### DATA PROVIDED
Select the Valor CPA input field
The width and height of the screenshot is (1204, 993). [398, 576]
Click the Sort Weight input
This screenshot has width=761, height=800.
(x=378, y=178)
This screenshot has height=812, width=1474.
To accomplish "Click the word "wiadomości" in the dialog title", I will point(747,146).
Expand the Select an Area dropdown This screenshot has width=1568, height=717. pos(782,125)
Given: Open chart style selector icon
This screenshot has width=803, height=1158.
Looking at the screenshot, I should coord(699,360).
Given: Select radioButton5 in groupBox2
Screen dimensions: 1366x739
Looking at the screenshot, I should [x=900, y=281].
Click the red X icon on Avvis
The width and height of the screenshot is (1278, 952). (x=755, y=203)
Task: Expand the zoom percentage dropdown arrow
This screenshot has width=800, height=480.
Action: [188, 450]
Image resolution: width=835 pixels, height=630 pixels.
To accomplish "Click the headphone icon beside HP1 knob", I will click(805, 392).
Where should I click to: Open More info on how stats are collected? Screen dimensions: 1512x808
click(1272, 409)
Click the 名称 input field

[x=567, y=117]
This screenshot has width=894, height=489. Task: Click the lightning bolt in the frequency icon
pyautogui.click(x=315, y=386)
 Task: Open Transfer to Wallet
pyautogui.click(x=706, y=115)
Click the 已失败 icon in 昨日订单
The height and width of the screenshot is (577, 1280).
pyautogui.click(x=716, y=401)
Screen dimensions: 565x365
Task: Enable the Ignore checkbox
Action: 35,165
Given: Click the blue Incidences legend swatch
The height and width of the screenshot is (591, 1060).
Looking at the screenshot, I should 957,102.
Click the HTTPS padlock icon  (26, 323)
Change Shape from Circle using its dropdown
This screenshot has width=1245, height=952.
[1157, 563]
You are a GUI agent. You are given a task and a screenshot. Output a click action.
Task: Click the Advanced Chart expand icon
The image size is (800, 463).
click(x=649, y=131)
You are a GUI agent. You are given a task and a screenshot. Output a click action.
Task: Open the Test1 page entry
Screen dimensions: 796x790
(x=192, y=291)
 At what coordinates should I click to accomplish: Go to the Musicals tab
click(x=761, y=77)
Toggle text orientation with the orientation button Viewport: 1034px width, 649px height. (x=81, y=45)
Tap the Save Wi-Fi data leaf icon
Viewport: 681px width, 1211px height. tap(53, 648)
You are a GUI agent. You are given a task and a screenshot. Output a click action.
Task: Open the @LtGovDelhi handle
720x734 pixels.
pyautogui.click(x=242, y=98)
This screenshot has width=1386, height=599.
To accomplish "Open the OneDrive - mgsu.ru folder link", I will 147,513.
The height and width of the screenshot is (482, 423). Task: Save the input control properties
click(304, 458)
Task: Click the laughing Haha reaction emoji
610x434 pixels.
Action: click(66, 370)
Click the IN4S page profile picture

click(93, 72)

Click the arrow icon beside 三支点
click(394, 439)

### ACTION ITEM
The line containing "Toggle text orientation" and each line after it through the end of the listing above must be printed exactly, with nothing added.

### TASK RESPONSE
Toggle text orientation with the orientation button Viewport: 1034px width, 649px height. (x=81, y=45)
Tap the Save Wi-Fi data leaf icon
Viewport: 681px width, 1211px height. tap(53, 648)
You are a GUI agent. You are given a task and a screenshot. Output a click action.
Task: Open the @LtGovDelhi handle
720x734 pixels.
pyautogui.click(x=242, y=98)
This screenshot has width=1386, height=599.
To accomplish "Open the OneDrive - mgsu.ru folder link", I will 147,513.
The height and width of the screenshot is (482, 423). Task: Save the input control properties
click(304, 458)
Task: Click the laughing Haha reaction emoji
610x434 pixels.
Action: click(66, 370)
Click the IN4S page profile picture

click(93, 72)

Click the arrow icon beside 三支点
click(394, 439)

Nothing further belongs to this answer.